**TO DO**
Exactly as written, copy the lines of the data below from the first through the one containing "20240201期 (755, 682)".

==========

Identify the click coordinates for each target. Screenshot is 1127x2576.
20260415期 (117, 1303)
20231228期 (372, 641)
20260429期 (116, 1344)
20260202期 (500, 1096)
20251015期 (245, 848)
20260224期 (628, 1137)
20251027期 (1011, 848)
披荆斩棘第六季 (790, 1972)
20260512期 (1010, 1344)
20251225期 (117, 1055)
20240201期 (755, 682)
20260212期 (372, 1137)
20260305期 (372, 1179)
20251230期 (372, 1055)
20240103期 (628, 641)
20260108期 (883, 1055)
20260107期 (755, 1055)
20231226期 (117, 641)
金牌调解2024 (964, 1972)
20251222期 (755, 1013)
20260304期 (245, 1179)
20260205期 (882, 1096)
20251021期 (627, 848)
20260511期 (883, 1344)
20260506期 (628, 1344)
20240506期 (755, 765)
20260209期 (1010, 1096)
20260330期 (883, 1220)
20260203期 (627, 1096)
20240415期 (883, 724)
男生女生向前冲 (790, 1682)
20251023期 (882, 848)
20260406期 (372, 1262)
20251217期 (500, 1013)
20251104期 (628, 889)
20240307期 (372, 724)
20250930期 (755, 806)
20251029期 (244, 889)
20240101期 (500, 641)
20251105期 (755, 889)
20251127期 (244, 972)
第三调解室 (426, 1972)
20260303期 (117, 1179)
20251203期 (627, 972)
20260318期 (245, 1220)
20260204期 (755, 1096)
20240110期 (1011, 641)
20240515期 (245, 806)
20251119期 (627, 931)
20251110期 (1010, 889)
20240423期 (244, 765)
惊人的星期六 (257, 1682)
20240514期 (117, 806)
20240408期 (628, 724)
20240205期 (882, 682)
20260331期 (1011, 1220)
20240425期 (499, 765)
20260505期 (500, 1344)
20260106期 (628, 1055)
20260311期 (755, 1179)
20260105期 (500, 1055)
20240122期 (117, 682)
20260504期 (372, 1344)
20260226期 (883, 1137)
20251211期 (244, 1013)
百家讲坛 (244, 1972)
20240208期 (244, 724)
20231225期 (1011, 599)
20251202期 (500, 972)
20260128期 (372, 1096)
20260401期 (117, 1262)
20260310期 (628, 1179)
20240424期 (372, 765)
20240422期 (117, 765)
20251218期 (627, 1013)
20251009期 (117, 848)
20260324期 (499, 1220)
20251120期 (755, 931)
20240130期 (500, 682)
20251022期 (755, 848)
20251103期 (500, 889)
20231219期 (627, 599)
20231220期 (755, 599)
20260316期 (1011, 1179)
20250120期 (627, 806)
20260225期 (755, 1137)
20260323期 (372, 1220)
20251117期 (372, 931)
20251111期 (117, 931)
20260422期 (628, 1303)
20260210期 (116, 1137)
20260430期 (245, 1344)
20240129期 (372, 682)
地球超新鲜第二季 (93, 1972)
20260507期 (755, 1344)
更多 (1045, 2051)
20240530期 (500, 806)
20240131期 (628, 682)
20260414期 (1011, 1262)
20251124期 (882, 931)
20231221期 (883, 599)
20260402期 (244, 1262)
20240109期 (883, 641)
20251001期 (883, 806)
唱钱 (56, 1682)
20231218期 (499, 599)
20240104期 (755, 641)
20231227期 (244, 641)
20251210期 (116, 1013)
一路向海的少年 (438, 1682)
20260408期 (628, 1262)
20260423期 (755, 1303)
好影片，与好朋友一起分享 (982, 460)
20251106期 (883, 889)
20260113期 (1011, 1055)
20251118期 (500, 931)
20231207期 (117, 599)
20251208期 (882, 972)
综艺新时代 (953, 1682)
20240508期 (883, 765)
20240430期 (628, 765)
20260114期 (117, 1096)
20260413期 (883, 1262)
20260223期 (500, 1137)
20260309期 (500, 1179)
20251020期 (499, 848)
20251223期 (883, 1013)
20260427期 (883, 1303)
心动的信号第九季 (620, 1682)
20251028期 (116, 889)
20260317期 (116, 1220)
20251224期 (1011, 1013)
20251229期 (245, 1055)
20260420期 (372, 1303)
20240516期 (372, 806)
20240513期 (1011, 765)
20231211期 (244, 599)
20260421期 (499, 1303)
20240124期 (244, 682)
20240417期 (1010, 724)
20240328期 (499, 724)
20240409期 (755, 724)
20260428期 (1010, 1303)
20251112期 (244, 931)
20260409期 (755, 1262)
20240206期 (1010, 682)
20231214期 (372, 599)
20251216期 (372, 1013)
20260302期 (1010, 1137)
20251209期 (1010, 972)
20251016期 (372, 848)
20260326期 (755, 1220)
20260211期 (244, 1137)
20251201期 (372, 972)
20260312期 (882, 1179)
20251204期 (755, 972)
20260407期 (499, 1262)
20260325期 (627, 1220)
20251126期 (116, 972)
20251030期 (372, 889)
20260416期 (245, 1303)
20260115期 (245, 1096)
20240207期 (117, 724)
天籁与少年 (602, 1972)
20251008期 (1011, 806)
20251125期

==========

**EXERCISE OUTPUT**
Identify the click coordinates for each target. Screenshot is 1127x2576.
20260415期 (117, 1303)
20231228期 (372, 641)
20260429期 (116, 1344)
20260202期 (500, 1096)
20251015期 (245, 848)
20260224期 (628, 1137)
20251027期 (1011, 848)
披荆斩棘第六季 (790, 1972)
20260512期 (1010, 1344)
20251225期 (117, 1055)
20240201期 (755, 682)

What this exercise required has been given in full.